My Pedagogical Philosophy. Our country invests billions of dollars each year in the scientific enterprise that includes research, innovation, health care treatments, and related technologies designed to improve life or performance.  In addition, our nation is somewhat unique globally in its level of entrepreneurial opportunities and training programs aimed to foster discovery and innovation.  To continue as leaders in innovations that improve life and health, I believe we need scientists to be mentors and teachers to train the next generation about how to think logically, how science is done, and what are the benefits (and limitations) derived from science. I am committed to being one of these mentors, training both future scientists and non-scientists in both the classroom and the lab.  As an educator, I have a unique opportunity to teach future educated voters, decision makers, and scientists about “real” science and the creativity behind making discoveries.
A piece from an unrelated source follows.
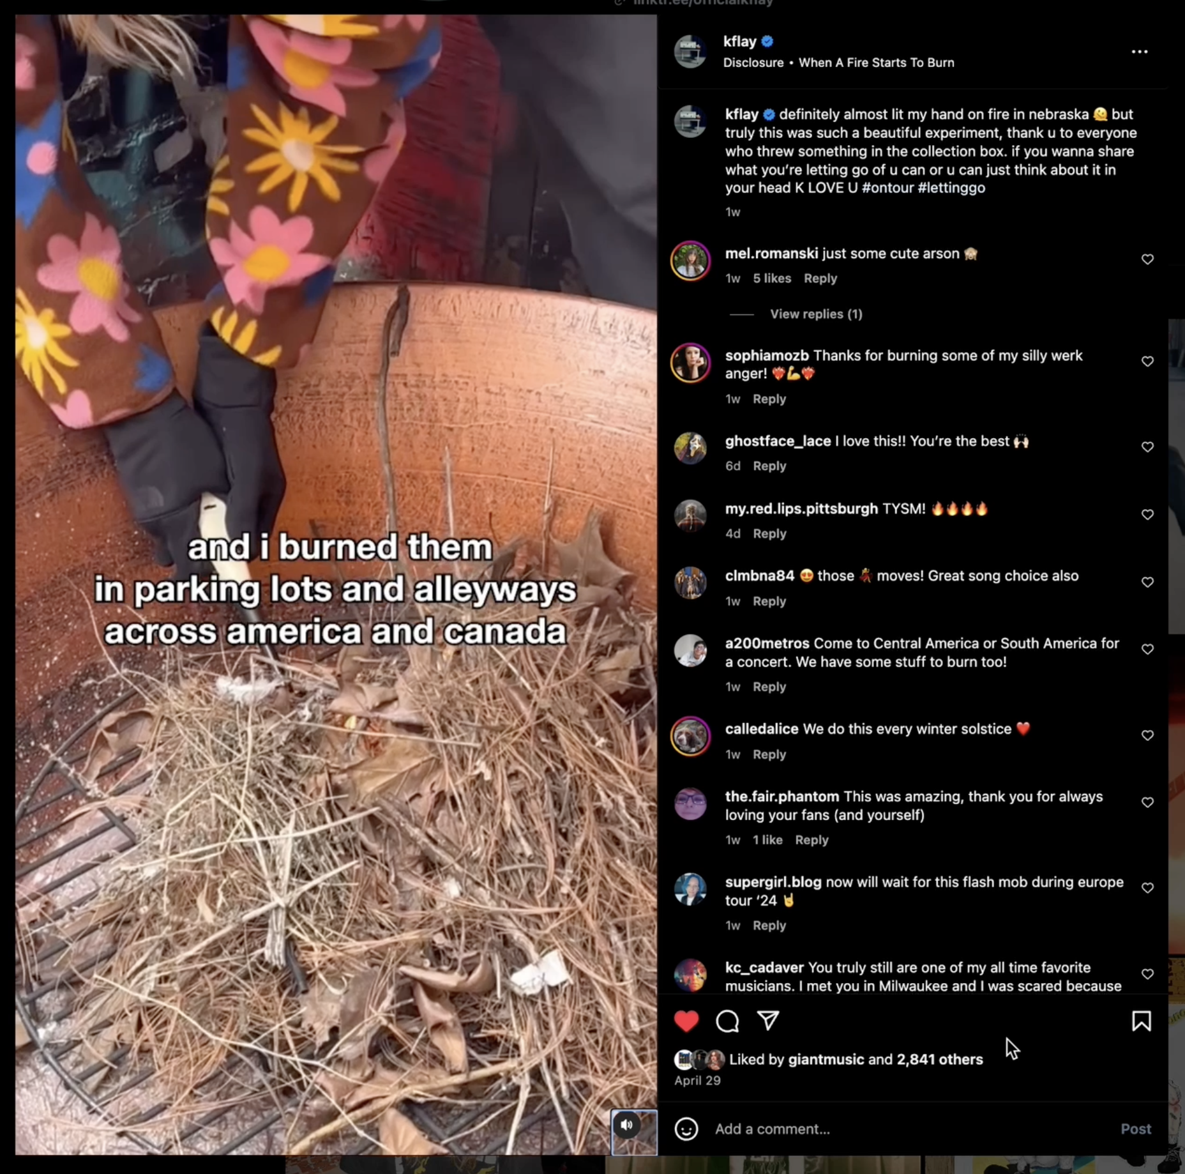Expand View replies (1) under mel.romanski
Viewport: 1185px width, 1174px height.
pyautogui.click(x=816, y=314)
I see teaching and mentoring as a privilege—an opportunity to help students and trainees learn and discover while they choose their career paths and gain skills that will help them in the future. As a scientist and professor, I am committed to training students and postdocs to develop strong experimental science skills, to think logically, to answer hypothesis-driven questions using evidence-based rigorous and reproducible approaches, to understand the significance of research, and to have a love for scientific discovery. My pedagogical philosophy integrates mentoring with foundational scientific knowledge, critical thinking skills, and scientific writing to prepare and inspire students to utilize course material in their future careers and contributions to society.

As a teacher I engage those I train by:

(1) Creating a comfortable learning environment to optimize the students’ abilities to question and understand the material. Because individuals learn in different ways, I tailor my methods of engaging learners to each individual.

I utilize multiple teaching strategies that make the course material accessible to a diverse community of learners. These strategies include seminars, whole class and small group discussions, problem-based learning, analysis of primary literature, practice exercises, and course assessments.

(2) Mentoring for professional success. Good mentors often make the difference in achieving success. I help others navigate their own careers by helping them identify appropriate mentors, define dreams, learn skills necessary to achieve success, and accomplish goals.

(3) Fostering diversity to improve creativity and discoveries. Scientific creativity and discoveries flow best when people from both traditional and nontraditional paths engage in the process and bring their unique perspectives to experimental design and analysis. When designing or interpreting an experiment, sometimes it is hard to recognize that personal background actually shapes our interpretations of even analytical observations or experimental design. I am committed to facilitating opportunities that move towards a level playing field for underrepresented voices to be trained and achieve success. This includes opportunities to excite, inspire, train, and empower women and underrepresented minorities in the joys of scientific discovery and STEM careers. Throughout my career, I have worked passionately to mentor, recruit, train, and retain female and underrepresented minority scientists in STEM research. I have been successful in recruiting female and minority graduate students to my lab and will continue these efforts.

I look forward to continuing to have more opportunities to train future scientists as well as those who choose other careers, both in the lab and in the classroom.